Problem requirements:
Report only how many lines of the records contain the word "purple".

** Opening Material for this exercise block **

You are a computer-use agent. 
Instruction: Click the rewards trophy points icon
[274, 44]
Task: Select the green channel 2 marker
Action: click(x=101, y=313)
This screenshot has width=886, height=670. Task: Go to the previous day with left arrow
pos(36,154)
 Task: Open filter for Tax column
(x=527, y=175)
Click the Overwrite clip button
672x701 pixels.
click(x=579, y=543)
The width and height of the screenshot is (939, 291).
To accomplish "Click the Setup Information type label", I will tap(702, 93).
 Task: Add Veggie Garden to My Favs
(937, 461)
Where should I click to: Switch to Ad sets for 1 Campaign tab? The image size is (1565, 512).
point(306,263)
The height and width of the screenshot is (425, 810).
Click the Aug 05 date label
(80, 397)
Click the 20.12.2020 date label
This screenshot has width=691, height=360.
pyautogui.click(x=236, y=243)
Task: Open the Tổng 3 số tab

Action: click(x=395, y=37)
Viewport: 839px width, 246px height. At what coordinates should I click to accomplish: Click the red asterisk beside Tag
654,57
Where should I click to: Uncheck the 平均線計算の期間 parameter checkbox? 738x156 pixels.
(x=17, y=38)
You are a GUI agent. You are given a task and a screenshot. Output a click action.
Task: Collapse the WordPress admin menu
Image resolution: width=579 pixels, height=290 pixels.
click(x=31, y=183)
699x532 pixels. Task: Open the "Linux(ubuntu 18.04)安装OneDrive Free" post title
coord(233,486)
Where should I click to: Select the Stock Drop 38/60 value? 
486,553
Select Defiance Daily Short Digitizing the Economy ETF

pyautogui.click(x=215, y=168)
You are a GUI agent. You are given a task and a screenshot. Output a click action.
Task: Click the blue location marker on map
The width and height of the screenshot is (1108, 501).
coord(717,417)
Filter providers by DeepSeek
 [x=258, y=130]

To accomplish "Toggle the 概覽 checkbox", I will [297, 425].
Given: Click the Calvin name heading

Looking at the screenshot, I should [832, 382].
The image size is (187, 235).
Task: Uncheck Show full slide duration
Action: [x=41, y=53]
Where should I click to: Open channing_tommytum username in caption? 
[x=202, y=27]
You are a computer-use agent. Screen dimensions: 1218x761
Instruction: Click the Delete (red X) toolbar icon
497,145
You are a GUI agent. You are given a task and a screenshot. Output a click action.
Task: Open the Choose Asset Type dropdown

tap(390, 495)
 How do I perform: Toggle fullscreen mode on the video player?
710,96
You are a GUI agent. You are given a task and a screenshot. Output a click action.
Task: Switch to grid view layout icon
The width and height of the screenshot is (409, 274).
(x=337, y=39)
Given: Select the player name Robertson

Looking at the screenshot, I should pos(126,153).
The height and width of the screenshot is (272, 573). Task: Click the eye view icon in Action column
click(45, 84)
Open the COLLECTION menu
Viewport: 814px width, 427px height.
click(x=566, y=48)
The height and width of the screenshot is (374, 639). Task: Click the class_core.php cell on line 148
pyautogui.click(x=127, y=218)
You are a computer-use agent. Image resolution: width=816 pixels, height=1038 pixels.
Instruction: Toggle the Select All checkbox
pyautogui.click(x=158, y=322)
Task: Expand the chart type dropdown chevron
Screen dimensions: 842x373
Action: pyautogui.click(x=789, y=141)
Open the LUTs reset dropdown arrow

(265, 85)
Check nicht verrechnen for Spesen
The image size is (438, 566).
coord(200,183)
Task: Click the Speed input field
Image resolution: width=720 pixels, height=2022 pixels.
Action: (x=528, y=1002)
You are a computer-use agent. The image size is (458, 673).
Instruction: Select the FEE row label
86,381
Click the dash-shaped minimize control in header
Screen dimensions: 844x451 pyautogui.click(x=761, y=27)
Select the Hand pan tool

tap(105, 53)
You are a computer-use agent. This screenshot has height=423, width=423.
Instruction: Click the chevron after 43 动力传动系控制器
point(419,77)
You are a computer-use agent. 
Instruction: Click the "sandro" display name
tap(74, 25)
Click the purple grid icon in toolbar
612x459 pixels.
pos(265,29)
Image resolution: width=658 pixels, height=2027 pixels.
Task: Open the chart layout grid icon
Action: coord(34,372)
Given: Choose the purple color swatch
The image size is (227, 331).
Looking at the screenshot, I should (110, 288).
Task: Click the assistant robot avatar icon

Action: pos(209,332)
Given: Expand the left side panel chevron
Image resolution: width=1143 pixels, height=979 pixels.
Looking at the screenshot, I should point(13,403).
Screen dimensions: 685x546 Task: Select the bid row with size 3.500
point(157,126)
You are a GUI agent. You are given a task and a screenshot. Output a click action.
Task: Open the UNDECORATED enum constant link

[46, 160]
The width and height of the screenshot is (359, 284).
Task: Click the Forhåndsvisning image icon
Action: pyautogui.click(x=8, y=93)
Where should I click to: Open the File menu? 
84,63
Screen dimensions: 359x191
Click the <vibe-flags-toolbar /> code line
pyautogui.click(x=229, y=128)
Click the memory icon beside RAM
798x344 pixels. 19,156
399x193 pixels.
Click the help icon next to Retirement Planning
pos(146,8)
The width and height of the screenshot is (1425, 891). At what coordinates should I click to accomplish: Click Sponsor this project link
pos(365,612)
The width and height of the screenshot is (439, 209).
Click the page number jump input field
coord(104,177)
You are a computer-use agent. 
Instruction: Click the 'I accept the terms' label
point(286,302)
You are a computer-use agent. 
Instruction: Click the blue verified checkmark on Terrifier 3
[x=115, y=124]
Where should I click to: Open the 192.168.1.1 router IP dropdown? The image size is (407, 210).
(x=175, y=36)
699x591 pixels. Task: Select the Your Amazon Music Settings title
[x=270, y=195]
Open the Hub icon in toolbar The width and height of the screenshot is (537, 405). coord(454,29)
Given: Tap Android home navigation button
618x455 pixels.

** Closing Material for this exercise block **

Task result:
2